# The Stockhausen Appreciation Thread



## Mandryka (Feb 22, 2013)

I will start this off by asking a question. There's a new recording of klaviersticke by Sabine Liebner. Has anyone read the liner notes? Does she say anything about how she chose which pieces to play, and how she decided on her ordering? Anything generally about interpretation?









Maybe the booklet is on NML -- I'm not a member.


----------



## mmsbls (Mar 6, 2011)

The first 11 (I - XI) are included, and there are 2 realizations of XI. The notes are written by Wolfgang Rathert and contain rather detailed discussions about all 19 Klacierstucke. There seems to be no indication of why the particular order was chosen and nothing about specific interpretation.


----------



## Mandryka (Feb 22, 2013)

Thanks, Liebner's interpretations are often very interesting but I've found it very difficult to find out what her inspiration is. The recording she made of the Cage piano etudes are another example. I'll give the CD a miss and just listen on qobuz.


----------



## Guest (Dec 29, 2018)

I didn’t know this recording existed tbh. I hope Wergo releases more Stockhausen. It’s a shame that his estate nearly has a monopoly on recordings of his music.


----------



## millionrainbows (Jun 23, 2012)

...and thanks, Mandryka, for naming this "The Stockhausen Appreciation Thread." With a positive title like that, we will be able to justifiably invalidate any nay-sayers who barge in.


----------



## millionrainbows (Jun 23, 2012)

shirime said:


> I didn't know this recording existed tbh. I hope Wergo releases more Stockhausen. It's a shame that his estate nearly has a monopoly on recordings of his music.

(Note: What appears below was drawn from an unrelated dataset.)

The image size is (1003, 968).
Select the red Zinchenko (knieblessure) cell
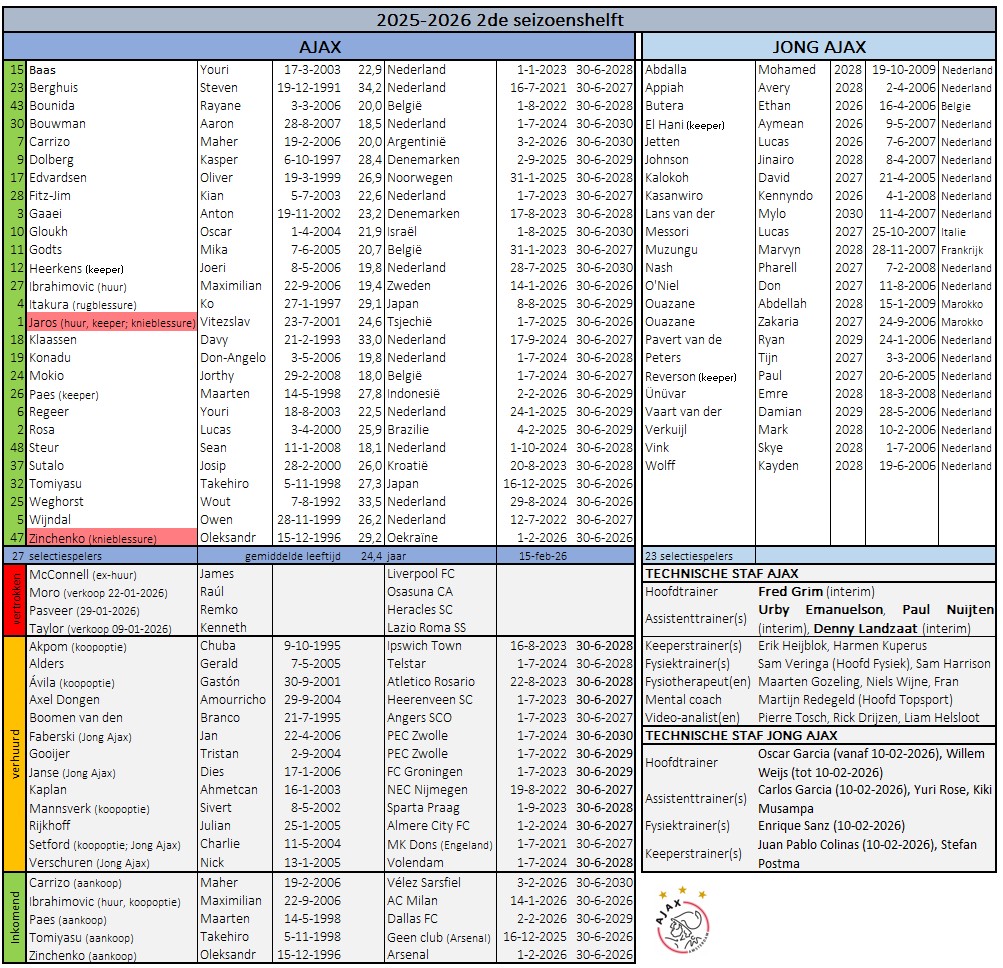112,537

True, shrime, we need more Stockhausen on CD. At least his website now accepts paypal. Before, you had to pay in deutschemarks. Still, there are some good recordings available:

    "Adventures In Sound" has "Song of the Youths" on it.


----------



## Mandryka (Feb 22, 2013)

This is my latest Stockhausen purchase, I can't say that it's better than all the other recording of these warhorses, but I can say that I'm enjoying it.

Here's the story of why I bought it.

About two years ago I came across this stimulating recording of Morton Feldman's Palais de Mari









It's worth trying this recording for two reasons. One is the piano performance, which is creative. That means you may not like it, but I promise you that it will make you think again about the music. The other is the booklet essay, by Christian Tarting, he's an academic who has specialised in improvisation. In the essay, he makes the following comment, and the bit I've put in bold me pay attention



> The art of little proper to Feldman, the special emotional charge of his nearly monochromatic state, make particular demands on the performer - an unusual attentiveness is required, situated so- mewhere between humility and watchfulness. A state of being, where being wholly and utterly open is more important than virtuosic talent, though this is indispensable in music where the expected and the unexpected figure to such a degree. Performers of Feldman's music, who for these very reasons remain few and far between, interpret his music in the most noble and mystical sense of the term. They are readers: friends, heralds of a world they have made their own, giving us the tension of coalescence, the intensity of a spiritual exercise, in the confi- dence of their interpretation. Ronnie Lynn Patterson belongs to that small group of pianists, *Like Roger Woodward, Gérard Frémy and Marianne Schroeder, Ronnie Lynn Patterson belongs to that small group of pianists who "with no dependence, no nonsense" live their relationship to the full - a relationship with the man who believed that in the act of composing, concentration is much more important than the organization of the high points or any other conceptual approach*. In order to measure the actual degree of his own concentration, he chose to write his scores di- rectly in ink, and would break off his work at the very first deletion.


Well I knew Roger Woodward of course, I have mixed views. And I made a point of seeking out the other two, with great pleasure. Marianne Schroeder has recorded some Cage, very well IMO. And Gérard Frémy has recorded early Cage (the prepared piano sonatas) and . . . he features on the aforementioned excellent Stockhausen CD.

End of story. Good night.


----------



## Kjetil Heggelund (Jan 4, 2016)

Stockhausen is pretty new to me. I really liked Mantra for 2 pianos. He seems to be the most creative composer ever! "And now for something completely different"


----------



## Phil loves classical (Feb 8, 2017)

millionrainbows said:


> True, shrime, we need more Stockhausen on CD. At least his website now accepts paypal. Before, you had to pay in deutschemarks. Still, there are some good recordings available:
> 
> "Adventures In Sound" has "Song of the Youths" on it.


I have that Adventures in Sound CD. Great value. Historic early musique concrete and electronic music. My favourite works by Stockhausen are Gesang.., Kontakte, and Mantra. I couldn't get into his other music.


----------



## SONNET CLV (May 31, 2014)

I'm clapping my hands, stomping my feet, and howling random German words.
Is that a satisfactory sign of Stockhausen Appreciation?
If not, I could always drop the old guitar down the staircase.


----------



## Red Terror (Dec 10, 2018)

SONNET CLV said:


> I'm clapping my hands, stomping my feet, and howling random German words.
> Is that a satisfactory sign of Stockhausen Appreciation?
> If not, I could always drop the old guitar down the staircase.


Dropping the old guitar down the staircase would be appropriate.


----------